• **Given data**
= = = = =

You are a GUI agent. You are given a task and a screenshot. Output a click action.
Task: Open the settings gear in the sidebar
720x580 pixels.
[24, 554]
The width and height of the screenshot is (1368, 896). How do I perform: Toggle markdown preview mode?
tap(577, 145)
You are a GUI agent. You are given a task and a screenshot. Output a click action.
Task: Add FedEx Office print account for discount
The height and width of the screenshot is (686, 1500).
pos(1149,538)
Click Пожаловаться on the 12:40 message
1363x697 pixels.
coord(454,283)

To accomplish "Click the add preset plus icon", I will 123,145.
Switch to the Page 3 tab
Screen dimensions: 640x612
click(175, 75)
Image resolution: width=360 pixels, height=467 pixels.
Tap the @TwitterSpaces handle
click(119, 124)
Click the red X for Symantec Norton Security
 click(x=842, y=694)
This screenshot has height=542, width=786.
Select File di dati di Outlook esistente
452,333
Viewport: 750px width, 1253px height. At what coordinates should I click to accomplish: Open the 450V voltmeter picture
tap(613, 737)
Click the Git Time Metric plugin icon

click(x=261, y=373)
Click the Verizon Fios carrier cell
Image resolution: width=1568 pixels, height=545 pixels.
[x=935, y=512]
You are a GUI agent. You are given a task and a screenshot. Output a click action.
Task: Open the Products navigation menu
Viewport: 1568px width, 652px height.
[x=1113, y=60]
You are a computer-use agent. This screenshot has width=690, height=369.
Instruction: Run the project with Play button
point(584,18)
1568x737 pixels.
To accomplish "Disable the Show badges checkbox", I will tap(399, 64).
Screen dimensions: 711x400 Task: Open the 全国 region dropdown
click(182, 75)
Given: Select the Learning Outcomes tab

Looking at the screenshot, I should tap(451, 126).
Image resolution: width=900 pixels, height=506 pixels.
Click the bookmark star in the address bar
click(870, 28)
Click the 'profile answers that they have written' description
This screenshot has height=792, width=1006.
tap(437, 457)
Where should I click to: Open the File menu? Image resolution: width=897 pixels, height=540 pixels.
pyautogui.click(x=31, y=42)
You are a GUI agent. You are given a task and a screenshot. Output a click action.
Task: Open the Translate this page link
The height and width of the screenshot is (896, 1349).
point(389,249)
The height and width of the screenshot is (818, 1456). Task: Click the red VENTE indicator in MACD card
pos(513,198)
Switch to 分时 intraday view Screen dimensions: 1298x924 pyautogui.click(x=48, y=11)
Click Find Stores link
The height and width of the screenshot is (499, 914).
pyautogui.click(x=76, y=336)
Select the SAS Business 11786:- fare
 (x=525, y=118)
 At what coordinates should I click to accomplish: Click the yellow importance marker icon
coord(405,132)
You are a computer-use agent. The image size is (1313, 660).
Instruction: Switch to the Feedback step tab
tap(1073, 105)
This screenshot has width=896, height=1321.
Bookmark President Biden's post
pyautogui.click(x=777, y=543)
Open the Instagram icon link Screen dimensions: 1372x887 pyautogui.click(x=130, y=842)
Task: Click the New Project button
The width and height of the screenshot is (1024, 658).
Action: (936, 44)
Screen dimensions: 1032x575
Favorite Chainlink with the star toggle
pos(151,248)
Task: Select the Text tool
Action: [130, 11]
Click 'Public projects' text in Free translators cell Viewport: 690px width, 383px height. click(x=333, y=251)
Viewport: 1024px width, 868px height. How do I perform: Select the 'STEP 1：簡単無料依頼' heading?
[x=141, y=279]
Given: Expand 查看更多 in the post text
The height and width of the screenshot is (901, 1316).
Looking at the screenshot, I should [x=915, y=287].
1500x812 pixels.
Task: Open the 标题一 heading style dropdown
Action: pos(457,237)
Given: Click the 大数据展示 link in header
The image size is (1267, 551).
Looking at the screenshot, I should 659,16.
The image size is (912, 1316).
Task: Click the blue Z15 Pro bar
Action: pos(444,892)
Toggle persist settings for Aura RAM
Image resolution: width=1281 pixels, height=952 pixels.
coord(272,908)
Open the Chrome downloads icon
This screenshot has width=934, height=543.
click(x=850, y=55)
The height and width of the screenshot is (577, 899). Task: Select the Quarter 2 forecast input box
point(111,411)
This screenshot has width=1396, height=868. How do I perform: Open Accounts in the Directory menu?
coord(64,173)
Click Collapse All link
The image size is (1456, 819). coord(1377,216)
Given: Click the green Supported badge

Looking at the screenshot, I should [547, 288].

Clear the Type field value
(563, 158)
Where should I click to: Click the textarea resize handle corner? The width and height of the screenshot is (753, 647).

= = = = =

• **Short exercise**
Reproduce all of the records above word for word, keeping every line as it appears.

• **Expected output**
You are a GUI agent. You are given a task and a screenshot. Output a click action.
Task: Open the settings gear in the sidebar
720x580 pixels.
[24, 554]
The width and height of the screenshot is (1368, 896). How do I perform: Toggle markdown preview mode?
tap(577, 145)
You are a GUI agent. You are given a task and a screenshot. Output a click action.
Task: Add FedEx Office print account for discount
The height and width of the screenshot is (686, 1500).
pos(1149,538)
Click Пожаловаться on the 12:40 message
1363x697 pixels.
coord(454,283)

To accomplish "Click the add preset plus icon", I will 123,145.
Switch to the Page 3 tab
Screen dimensions: 640x612
click(175, 75)
Image resolution: width=360 pixels, height=467 pixels.
Tap the @TwitterSpaces handle
click(119, 124)
Click the red X for Symantec Norton Security
 click(x=842, y=694)
This screenshot has height=542, width=786.
Select File di dati di Outlook esistente
452,333
Viewport: 750px width, 1253px height. At what coordinates should I click to accomplish: Open the 450V voltmeter picture
tap(613, 737)
Click the Git Time Metric plugin icon

click(x=261, y=373)
Click the Verizon Fios carrier cell
Image resolution: width=1568 pixels, height=545 pixels.
[x=935, y=512]
You are a GUI agent. You are given a task and a screenshot. Output a click action.
Task: Open the Products navigation menu
Viewport: 1568px width, 652px height.
[x=1113, y=60]
You are a computer-use agent. This screenshot has width=690, height=369.
Instruction: Run the project with Play button
point(584,18)
1568x737 pixels.
To accomplish "Disable the Show badges checkbox", I will tap(399, 64).
Screen dimensions: 711x400 Task: Open the 全国 region dropdown
click(182, 75)
Given: Select the Learning Outcomes tab

Looking at the screenshot, I should tap(451, 126).
Image resolution: width=900 pixels, height=506 pixels.
Click the bookmark star in the address bar
click(870, 28)
Click the 'profile answers that they have written' description
This screenshot has height=792, width=1006.
tap(437, 457)
Where should I click to: Open the File menu? Image resolution: width=897 pixels, height=540 pixels.
pyautogui.click(x=31, y=42)
You are a GUI agent. You are given a task and a screenshot. Output a click action.
Task: Open the Translate this page link
The height and width of the screenshot is (896, 1349).
point(389,249)
The height and width of the screenshot is (818, 1456). Task: Click the red VENTE indicator in MACD card
pos(513,198)
Switch to 分时 intraday view Screen dimensions: 1298x924 pyautogui.click(x=48, y=11)
Click Find Stores link
The height and width of the screenshot is (499, 914).
pyautogui.click(x=76, y=336)
Select the SAS Business 11786:- fare
 (x=525, y=118)
 At what coordinates should I click to accomplish: Click the yellow importance marker icon
coord(405,132)
You are a computer-use agent. The image size is (1313, 660).
Instruction: Switch to the Feedback step tab
tap(1073, 105)
This screenshot has width=896, height=1321.
Bookmark President Biden's post
pyautogui.click(x=777, y=543)
Open the Instagram icon link Screen dimensions: 1372x887 pyautogui.click(x=130, y=842)
Task: Click the New Project button
The width and height of the screenshot is (1024, 658).
Action: (936, 44)
Screen dimensions: 1032x575
Favorite Chainlink with the star toggle
pos(151,248)
Task: Select the Text tool
Action: [130, 11]
Click 'Public projects' text in Free translators cell Viewport: 690px width, 383px height. click(x=333, y=251)
Viewport: 1024px width, 868px height. How do I perform: Select the 'STEP 1：簡単無料依頼' heading?
[x=141, y=279]
Given: Expand 查看更多 in the post text
The height and width of the screenshot is (901, 1316).
Looking at the screenshot, I should [x=915, y=287].
1500x812 pixels.
Task: Open the 标题一 heading style dropdown
Action: pos(457,237)
Given: Click the 大数据展示 link in header
The image size is (1267, 551).
Looking at the screenshot, I should 659,16.
The image size is (912, 1316).
Task: Click the blue Z15 Pro bar
Action: pos(444,892)
Toggle persist settings for Aura RAM
Image resolution: width=1281 pixels, height=952 pixels.
coord(272,908)
Open the Chrome downloads icon
This screenshot has width=934, height=543.
click(x=850, y=55)
The height and width of the screenshot is (577, 899). Task: Select the Quarter 2 forecast input box
point(111,411)
This screenshot has width=1396, height=868. How do I perform: Open Accounts in the Directory menu?
coord(64,173)
Click Collapse All link
The image size is (1456, 819). coord(1377,216)
Given: Click the green Supported badge

Looking at the screenshot, I should [547, 288].

Clear the Type field value
(563, 158)
Where should I click to: Click the textarea resize handle corner? The width and height of the screenshot is (753, 647).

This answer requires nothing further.